• **TEXT BLOCK**:
•••••

The over all dimensions are 28.5” wide by 34.5” high by 7.75” deep. My primary image consists of a 16" by 20" Ortho / Litho contact print of a Ortho / Litho negative captured in a pinhole camera. The secondary image is a digital image converted to Ortho / Litho, adhered to a sheet of acetate and suspended behind a layer of vellum. This allows the secondary image to be hidden until you approach the frame. Once an object of significant size approaches the frame an array of 198 three color light emitting diodes are activated illuminating the art work from behind. There is some more tech to this, which I will cover a little further on.
The movie you see above is a montage of still frame photos used to document the work.
The overall concept behind this work is exploration and understanding, here is my creative rational for this pastiche. I recently spent two years teaching in the United Arab Emirates at Zayed University. It was, on the whole, a good experience and I wanted to sum up the perceptual transmutation I experienced during that time.
I was intent on using one of the dozen or so pinhole images I had captured while in Abu Dhabi. This one is of the main quad on the ZU campus. Architecturally the campus is modern, using advanced materials and technological elements. However they are fashioned into forms that bow deeply to the Bedouin roots of the local population. When I finally viewed this contact print in positive I was struck by the seemingly retrograded view of the location. A view that belies the current and rapidly modernizing society that lives there. At the same time it captured the spirit of the ancient technologies and structures of that culture. The feeling carried with it the memories I had of the middle east before I traveled to Abu Dhabi. Ideas and preconceived notions from a midwesterner who knew only what he had seen in movies and researched on the internet. Ideas of an older culture with opaque philosophies and no interest in our ways. At that point my primary factor was my desire to present the experience of perceiving Abu Dhabi as a desert island and then having my initial notions changed once I moved there. This is why I chose to create a pastiche that could relay an experience location and time period.

•••••

• **AVAILABLE DATA**:
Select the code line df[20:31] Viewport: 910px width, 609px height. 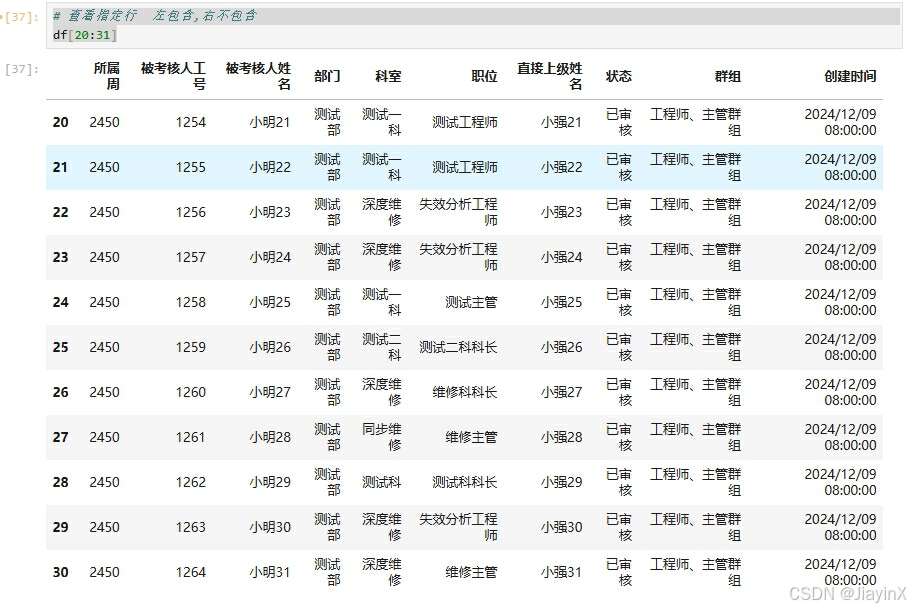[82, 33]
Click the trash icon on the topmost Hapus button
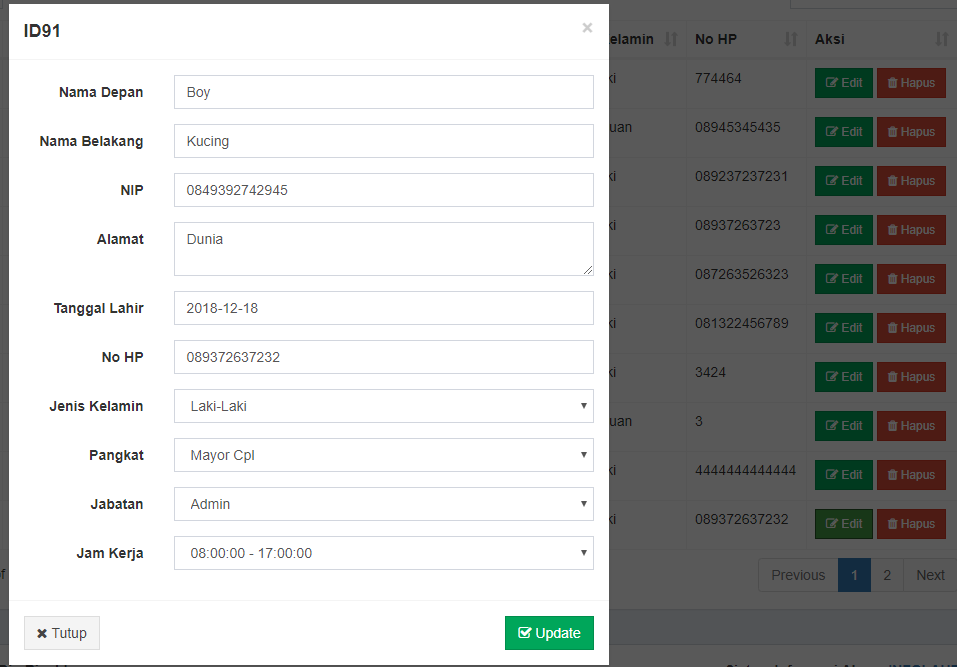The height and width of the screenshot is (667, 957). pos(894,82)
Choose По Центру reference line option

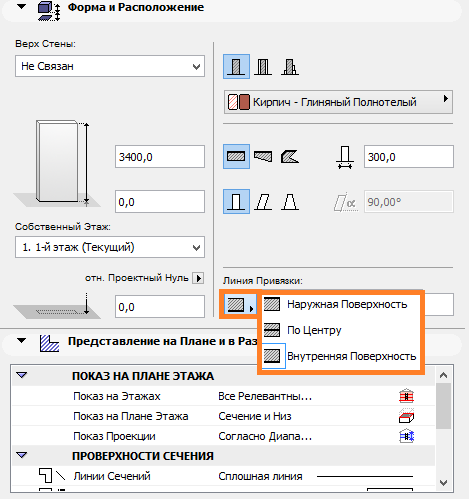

•••••

• **SHORT PROBLEM A**:
Answer these questions using the artwork description:
(i) What are the overall dimensions of the piece?
(ii) How many light-emitting diodes are in the array that lights the work from behind?
(iii) Where did the artist teach, and for how long?
• **SHORT PROBLEM B**: From the artwork description, reproduce the stretch from "The movie you" through "during that time." verbatim.
• **SHORT PROBLEM C**: According to the artwork description, why is the secondary image suspended behind a layer of vellum? Explain in one to three sentences.

• **FULL ANSWER A**:
(i) 28.5” wide by 34.5” high by 7.75” deep.
(ii) 198 three-color light-emitting diodes.
(iii) At Zayed University in the United Arab Emirates, for two years.

• **FULL ANSWER B**:
The movie you see above is a montage of still frame photos used to document the work.
The overall concept behind this work is exploration and understanding, here is my creative rational for this pastiche. I recently spent two years teaching in the United Arab Emirates at Zayed University. It was, on the whole, a good experience and I wanted to sum up the perceptual transmutation I experienced during that time.

• **FULL ANSWER C**: The secondary image is adhered to acetate and suspended behind vellum so that it stays hidden until someone approaches the frame. It appears once an object of significant size comes near and the 198 three-color light-emitting diodes light the work from behind.